▸ **GIVEN INFORMATION**:
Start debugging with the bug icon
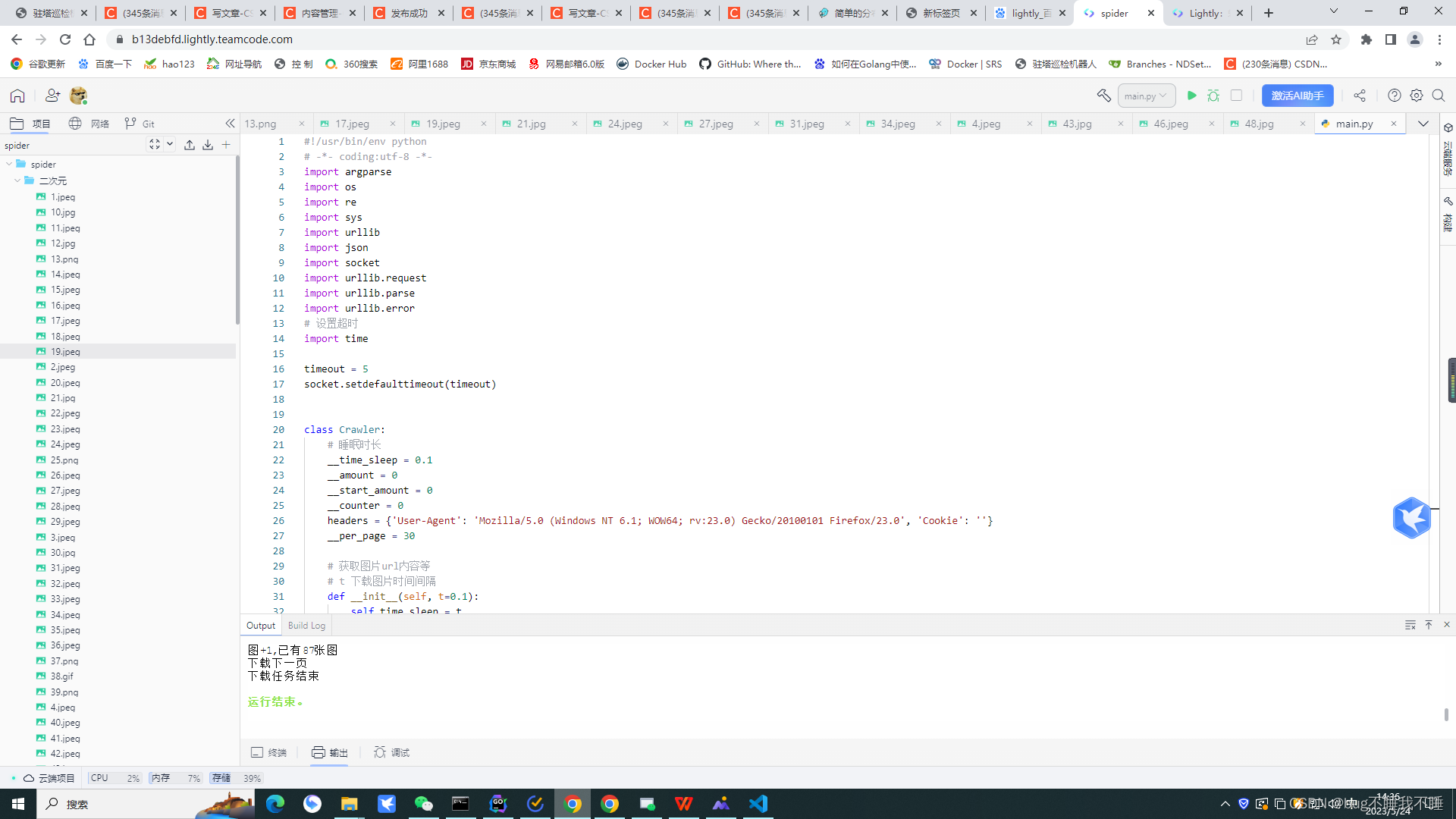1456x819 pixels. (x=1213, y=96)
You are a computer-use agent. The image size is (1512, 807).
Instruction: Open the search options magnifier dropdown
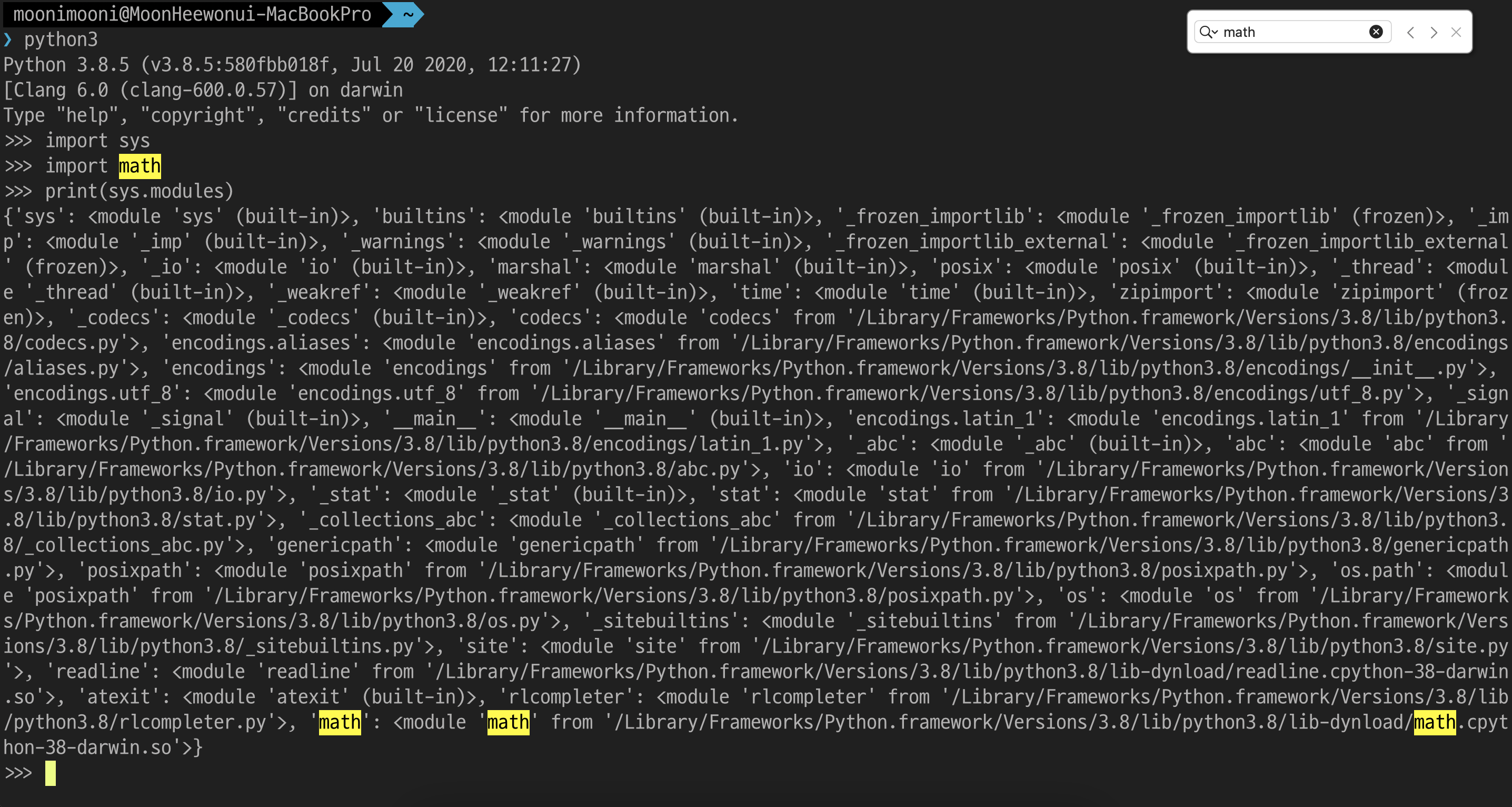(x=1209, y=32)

▸ **WHAT THE TASK ASKS**: A verbatim retyping of the listing, without any pictures, is the expected answer.

▸ **TASK RESPONSE**:
Start debugging with the bug icon
1456x819 pixels. (x=1213, y=96)
You are a computer-use agent. The image size is (1512, 807).
Instruction: Open the search options magnifier dropdown
(x=1209, y=32)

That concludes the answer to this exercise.